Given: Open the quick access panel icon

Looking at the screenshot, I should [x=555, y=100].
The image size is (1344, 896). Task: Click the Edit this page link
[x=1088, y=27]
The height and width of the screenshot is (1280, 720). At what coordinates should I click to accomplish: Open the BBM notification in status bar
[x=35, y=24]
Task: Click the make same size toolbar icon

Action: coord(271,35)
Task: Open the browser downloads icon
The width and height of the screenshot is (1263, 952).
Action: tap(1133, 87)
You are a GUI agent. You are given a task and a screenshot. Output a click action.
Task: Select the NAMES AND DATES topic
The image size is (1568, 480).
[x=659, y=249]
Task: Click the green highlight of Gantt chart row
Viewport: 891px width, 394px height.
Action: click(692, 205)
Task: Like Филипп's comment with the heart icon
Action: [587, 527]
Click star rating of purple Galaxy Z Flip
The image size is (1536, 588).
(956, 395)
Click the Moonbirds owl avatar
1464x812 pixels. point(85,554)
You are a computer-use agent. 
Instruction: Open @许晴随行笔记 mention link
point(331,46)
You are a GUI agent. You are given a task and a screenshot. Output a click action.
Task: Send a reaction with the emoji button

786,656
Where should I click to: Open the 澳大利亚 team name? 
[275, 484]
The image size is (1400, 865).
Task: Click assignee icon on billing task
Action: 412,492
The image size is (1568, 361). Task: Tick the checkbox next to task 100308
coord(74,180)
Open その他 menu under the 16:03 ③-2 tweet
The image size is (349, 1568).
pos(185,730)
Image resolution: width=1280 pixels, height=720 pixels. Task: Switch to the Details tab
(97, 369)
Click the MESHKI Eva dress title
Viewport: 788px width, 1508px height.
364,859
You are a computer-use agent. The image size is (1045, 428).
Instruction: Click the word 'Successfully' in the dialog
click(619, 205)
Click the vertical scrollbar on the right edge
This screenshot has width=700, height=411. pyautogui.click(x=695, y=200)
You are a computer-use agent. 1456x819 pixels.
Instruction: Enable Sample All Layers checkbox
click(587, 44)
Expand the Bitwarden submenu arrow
◆ ◆ ◆ ◆ ◆
▸ **EXERCISE DIRECTIONS**:
Working down from the line that contains "Click the Moonbirds owl avatar", retype each line exactly through the last line of the data, and give nothing else.

▸ **OUTPUT FOR THIS EXERCISE**:
Click the Moonbirds owl avatar
1464x812 pixels. point(85,554)
You are a computer-use agent. 
Instruction: Open @许晴随行笔记 mention link
point(331,46)
You are a GUI agent. You are given a task and a screenshot. Output a click action.
Task: Send a reaction with the emoji button

786,656
Where should I click to: Open the 澳大利亚 team name? 
[275, 484]
The image size is (1400, 865).
Task: Click assignee icon on billing task
Action: 412,492
The image size is (1568, 361). Task: Tick the checkbox next to task 100308
coord(74,180)
Open その他 menu under the 16:03 ③-2 tweet
The image size is (349, 1568).
pos(185,730)
Image resolution: width=1280 pixels, height=720 pixels. Task: Switch to the Details tab
(97, 369)
Click the MESHKI Eva dress title
Viewport: 788px width, 1508px height.
364,859
You are a computer-use agent. The image size is (1045, 428).
Instruction: Click the word 'Successfully' in the dialog
click(619, 205)
Click the vertical scrollbar on the right edge
This screenshot has width=700, height=411. pyautogui.click(x=695, y=200)
You are a computer-use agent. 1456x819 pixels.
Instruction: Enable Sample All Layers checkbox
click(587, 44)
Expand the Bitwarden submenu arrow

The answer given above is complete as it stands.